“You’re here, and your crew is here, just to fuck us!” he hollers, and as soon as he’s run from the game, he’s off, invoking ancient grievances and threatening to knock Haller right in the nose.
It’s the top of the first inning.
That film exists of this is a little miracle, and that it confirms every hope you ever had about what Weaver was saying during his many, many arguments with the men in blue just makes it better. (In his essential book Weaver on Strategy, he ran charts detailing the 99 times he was thrown out of a game, both chronologically and by umpire.) The lasting image of the five-foot-six Weaver is of him either turning his cap around so as to be able to get closer in while screaming at an umpire or actually kicking dirt on one, and this made him more or less the ideal form of the cantankerous, irascible manager.
If there was no professional baseball, Bill James once wrote, “he’d have been a bouncer at a midget bar.”
What made the act so funny, though, was that he was also truly great—not easy in a sport where even a decent manager makes about as much difference as a tea cozy.

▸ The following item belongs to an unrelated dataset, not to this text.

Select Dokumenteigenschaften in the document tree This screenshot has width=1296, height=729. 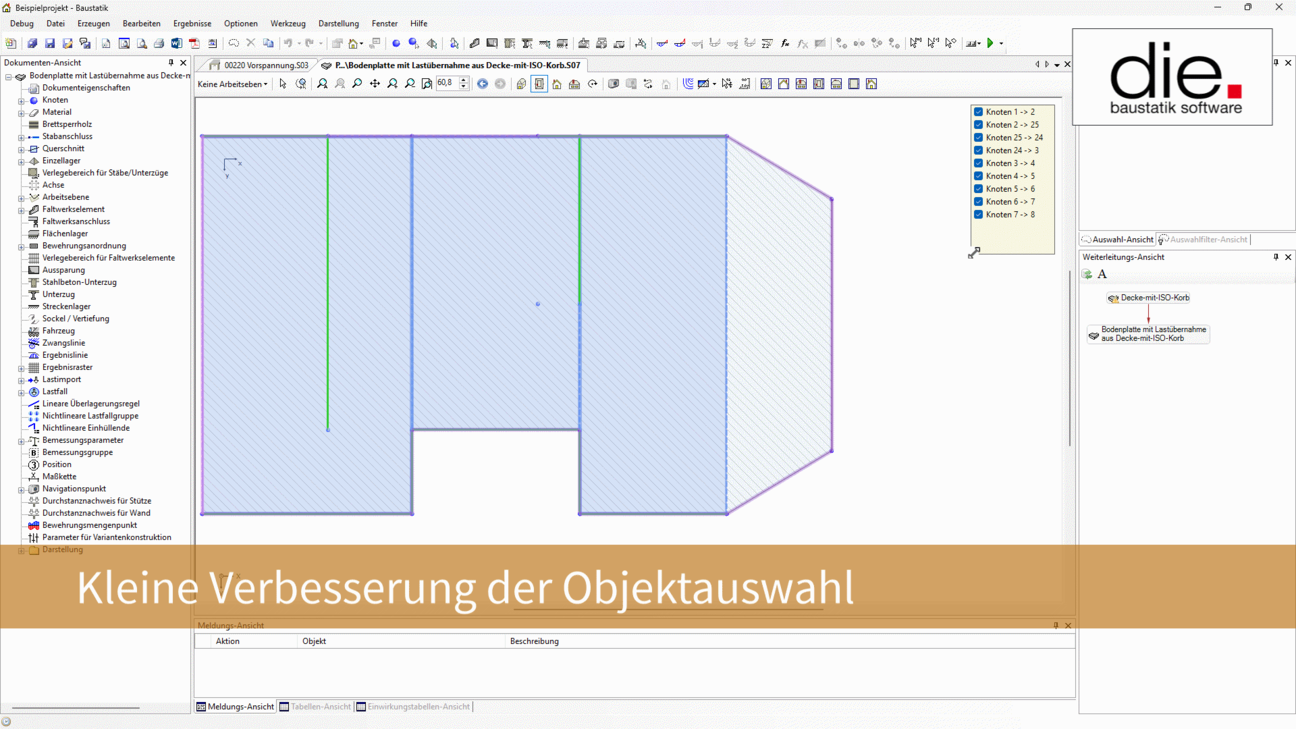85,88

From 1958 to 1985, he never had a losing record, in the minors or the majors. From 1969 to 1980, his Orioles averaged 96 wins a year and won four pennants and a World Series. During that span, 9 different pitchers, backed by what was almost certainly the best defense ever assembled, won 20 or more games for him a total of 21 times. No one has done the job better since his retirement in 1986, and it’s possible that no one ever will.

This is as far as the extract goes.